Not everything is going as per plan at Ola land. The self proclaimed world’s biggest electric scooter company was supposed to start taking final payment of its maiden scooters–S1 and S1 pro from last Monday and begin deliveries from next Monday. Instead it has now pushed it back by at least 20 days. Ola would now take final payment only after November 10, when it intends to start offering test rides on a mass scale.
“It is incorrect to say we are not meeting our timelines. The only timeline we gave was a delivery window to customers and we will honour our commitments on that,” said Varun Dubey, the chief marketing officer at Ola Electric. “It is a better experience for customers if they make the payment after they have ridden the scooter. Which will happen from November 10 and the deliveries will start shortly thereafter. If the customer decides to cancel (his/her) order after the test ride, (he/she) gets the full refund. (Ola had taken a Rs 20,000 purchase order in September). No questions asked.”
The company is keen to play this down as just a niggle but it has kicked up a storm on social media. Besides making a forceful entry into electric mobility, Ola is also experimenting with new business models like not using the traditional dealer network for sales and service. Lack of sufficient information on how it intends to do so–road tax and registration of vehicles is a tedious process, has raised anxiety levels of the waiting customers. Moreover, Ola got pillaged for lack of transparency.
While accepting purchase bookings on September 16, which itself had got pushed by a week, Ola had indicated the first set of deliveries would happen from October 25 to November 25. Its website still says deliveries would begin from this month.
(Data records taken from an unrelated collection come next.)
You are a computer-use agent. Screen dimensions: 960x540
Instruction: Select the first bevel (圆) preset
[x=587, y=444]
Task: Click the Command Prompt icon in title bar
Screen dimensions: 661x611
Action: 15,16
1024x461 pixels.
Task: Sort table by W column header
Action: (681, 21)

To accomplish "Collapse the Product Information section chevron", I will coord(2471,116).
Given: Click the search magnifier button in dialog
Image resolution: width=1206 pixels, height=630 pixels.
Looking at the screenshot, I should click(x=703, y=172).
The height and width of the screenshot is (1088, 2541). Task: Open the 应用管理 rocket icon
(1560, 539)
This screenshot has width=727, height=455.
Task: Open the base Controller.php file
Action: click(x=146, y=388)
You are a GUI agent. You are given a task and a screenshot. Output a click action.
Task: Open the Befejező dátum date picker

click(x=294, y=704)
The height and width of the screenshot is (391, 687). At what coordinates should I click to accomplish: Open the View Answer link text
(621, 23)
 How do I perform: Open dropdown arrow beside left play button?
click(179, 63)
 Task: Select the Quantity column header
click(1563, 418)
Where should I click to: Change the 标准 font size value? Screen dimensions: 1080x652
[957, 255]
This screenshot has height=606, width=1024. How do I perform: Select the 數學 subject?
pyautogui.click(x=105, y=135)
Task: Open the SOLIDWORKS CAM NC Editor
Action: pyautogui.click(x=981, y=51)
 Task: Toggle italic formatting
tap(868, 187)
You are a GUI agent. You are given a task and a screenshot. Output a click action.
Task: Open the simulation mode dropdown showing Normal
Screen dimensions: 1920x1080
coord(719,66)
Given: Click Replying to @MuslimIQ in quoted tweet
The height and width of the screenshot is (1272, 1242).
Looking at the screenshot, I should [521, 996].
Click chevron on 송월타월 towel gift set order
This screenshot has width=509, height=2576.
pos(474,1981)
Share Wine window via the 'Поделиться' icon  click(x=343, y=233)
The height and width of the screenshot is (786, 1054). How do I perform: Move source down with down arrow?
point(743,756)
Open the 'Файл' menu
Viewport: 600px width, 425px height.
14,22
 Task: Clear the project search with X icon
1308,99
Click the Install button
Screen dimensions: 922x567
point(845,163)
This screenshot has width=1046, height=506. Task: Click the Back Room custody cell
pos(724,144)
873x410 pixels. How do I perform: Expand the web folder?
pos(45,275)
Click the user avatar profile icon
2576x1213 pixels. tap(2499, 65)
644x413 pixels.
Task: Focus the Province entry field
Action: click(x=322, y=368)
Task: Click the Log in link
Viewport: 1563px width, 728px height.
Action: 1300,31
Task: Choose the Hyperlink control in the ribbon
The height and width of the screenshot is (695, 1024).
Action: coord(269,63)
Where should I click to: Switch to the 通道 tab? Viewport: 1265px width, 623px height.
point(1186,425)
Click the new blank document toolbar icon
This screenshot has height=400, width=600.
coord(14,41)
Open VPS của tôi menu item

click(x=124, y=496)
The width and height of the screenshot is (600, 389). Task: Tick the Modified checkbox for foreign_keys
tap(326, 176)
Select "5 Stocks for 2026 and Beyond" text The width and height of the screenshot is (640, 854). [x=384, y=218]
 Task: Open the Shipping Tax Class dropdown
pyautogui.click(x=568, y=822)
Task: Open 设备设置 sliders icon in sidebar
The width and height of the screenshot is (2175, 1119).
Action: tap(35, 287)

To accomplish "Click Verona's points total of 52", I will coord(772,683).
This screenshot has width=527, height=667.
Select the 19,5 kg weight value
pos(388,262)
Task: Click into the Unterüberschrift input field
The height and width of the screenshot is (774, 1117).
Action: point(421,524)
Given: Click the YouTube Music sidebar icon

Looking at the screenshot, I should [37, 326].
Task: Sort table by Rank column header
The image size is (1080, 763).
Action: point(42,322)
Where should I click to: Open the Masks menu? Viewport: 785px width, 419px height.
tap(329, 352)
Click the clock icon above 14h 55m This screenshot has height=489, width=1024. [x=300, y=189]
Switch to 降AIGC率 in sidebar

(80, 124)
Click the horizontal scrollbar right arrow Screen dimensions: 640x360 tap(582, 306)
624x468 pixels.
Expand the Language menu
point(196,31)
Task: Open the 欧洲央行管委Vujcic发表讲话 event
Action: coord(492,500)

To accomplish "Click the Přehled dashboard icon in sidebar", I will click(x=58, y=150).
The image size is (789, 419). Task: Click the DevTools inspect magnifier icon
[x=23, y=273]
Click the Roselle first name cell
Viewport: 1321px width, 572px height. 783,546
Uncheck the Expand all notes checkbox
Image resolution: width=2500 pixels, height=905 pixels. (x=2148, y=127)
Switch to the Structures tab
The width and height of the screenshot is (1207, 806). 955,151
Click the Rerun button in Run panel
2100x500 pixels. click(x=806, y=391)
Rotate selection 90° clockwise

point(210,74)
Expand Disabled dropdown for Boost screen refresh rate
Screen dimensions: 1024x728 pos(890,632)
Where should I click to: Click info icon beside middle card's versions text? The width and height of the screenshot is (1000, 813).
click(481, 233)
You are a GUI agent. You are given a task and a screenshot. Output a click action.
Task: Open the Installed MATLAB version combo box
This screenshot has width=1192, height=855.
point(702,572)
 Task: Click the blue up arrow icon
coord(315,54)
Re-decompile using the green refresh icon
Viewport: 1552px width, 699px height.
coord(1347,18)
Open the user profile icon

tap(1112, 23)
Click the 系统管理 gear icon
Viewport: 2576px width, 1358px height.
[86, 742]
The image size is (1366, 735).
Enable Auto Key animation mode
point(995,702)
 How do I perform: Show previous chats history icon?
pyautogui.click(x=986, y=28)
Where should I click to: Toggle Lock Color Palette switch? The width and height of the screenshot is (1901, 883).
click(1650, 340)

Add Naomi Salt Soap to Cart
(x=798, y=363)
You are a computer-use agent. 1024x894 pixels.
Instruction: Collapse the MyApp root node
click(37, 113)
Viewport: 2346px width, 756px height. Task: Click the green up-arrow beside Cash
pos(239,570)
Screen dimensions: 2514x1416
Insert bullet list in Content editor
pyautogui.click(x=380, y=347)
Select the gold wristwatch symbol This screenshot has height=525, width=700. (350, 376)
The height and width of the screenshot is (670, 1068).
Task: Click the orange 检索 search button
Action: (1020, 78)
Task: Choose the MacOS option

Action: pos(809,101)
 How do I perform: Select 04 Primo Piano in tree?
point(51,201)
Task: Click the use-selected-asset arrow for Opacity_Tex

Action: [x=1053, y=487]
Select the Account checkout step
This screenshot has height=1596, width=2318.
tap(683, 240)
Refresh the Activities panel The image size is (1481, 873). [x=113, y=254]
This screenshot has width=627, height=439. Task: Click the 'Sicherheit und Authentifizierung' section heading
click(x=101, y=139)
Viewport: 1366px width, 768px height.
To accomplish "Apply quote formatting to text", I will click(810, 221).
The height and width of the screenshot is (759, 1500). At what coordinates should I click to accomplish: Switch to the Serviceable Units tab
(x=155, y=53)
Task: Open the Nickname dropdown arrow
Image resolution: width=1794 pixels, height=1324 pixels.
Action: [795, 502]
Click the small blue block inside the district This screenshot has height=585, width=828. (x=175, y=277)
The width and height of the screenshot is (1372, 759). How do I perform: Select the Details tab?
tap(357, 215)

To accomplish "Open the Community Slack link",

Dubey is holding on to the promise and making use of the full duration of the window but it is clear now that no customer will get the scooter this month.
“It (deliveries) was supposed to start towards the end of October and 18th is when we were supposed to take payments,” Dubey said. “However we also realised that it is a much better experience for customers to pay the balance amount after the test ride. So November 10 is the date and it is for the first time that we’ve officially communicated a date for test rides.”
Except that it is not true. Till a few days back, the company’s website mentioned that the test rides would begin from October 25, the same day as the deliveries were originally supposed to start, which has now been updated to November.
It is this flip flop, the desperate attempts at a cover up–better consumer experience is a convenient excuse, and a general lack of transparency that is putting Bhavish Aggarwal’s Ola story under the scanner. The desire to be the poster boy of electric mobility with a foundation built largely on hype has its weaknesses. Hype has a short shelf life.
“I am starting to have doubts. I got taken in by the hype and the media coverage that surrounded Ola,” says a young executive from Bangalore who has booked the scooter. ETAuto is withholding his identity.
“I hope I get the scooter next month. But I am now concerned about after sales. I use their cabs often and I have witnessed how the service has deteriorated after the pandemic. I fear the same with the scooter. After the sale, they may forget about me,” he says.
There are others who are at the receiving end of a long waiting period. The process of buying the Ola scooter itself is convoluted. First, you needed to book it with Rs 499 on July 15. Then you got a glimpse of the scooter with the price on August 15. Next up, you played fastest finger first over two days in mid September with an additional payment of Rs 20,000. If things go as per plan and Ola does manage to deliver on the timelines, those with a little less luck will get the scooter only sometime in February. Through various twists and turns in an age of instant gratification, it is a wait of at least 7 months.
“It is a bit unreal. Why did I opt for it and why am I still sticking with it? Because it was hyped so much that I wanted to see it for myself,” says an East Delhi based trader who is due to get his scooter in January. “If there is a delay, I will cancel my booking.”
At the core are lingering questions on whether the company is struggling to ramp up production at the massive 10 million unit per annum factory it has set up in Tamil Nadu. While founder Bhavish Aggarwal regularly tweets photographs of the factory and assembly lines, Ola is yet to share details of how many units it is currently producing or the ramp up schedule.
“For now, Ola looks like it is set up more to impress investors than its consumers. It is a startup and the name of the game is topline and valuations rather than profit and solid word of mouth publicity,” says an industry veteran.
Unfortunately, potential investors are unlikely to miss the heat being generated on social media. The flame needs to be doused and the scooters ought to finally hit the roads. It promises to be a busy working Diwali for all at Ola.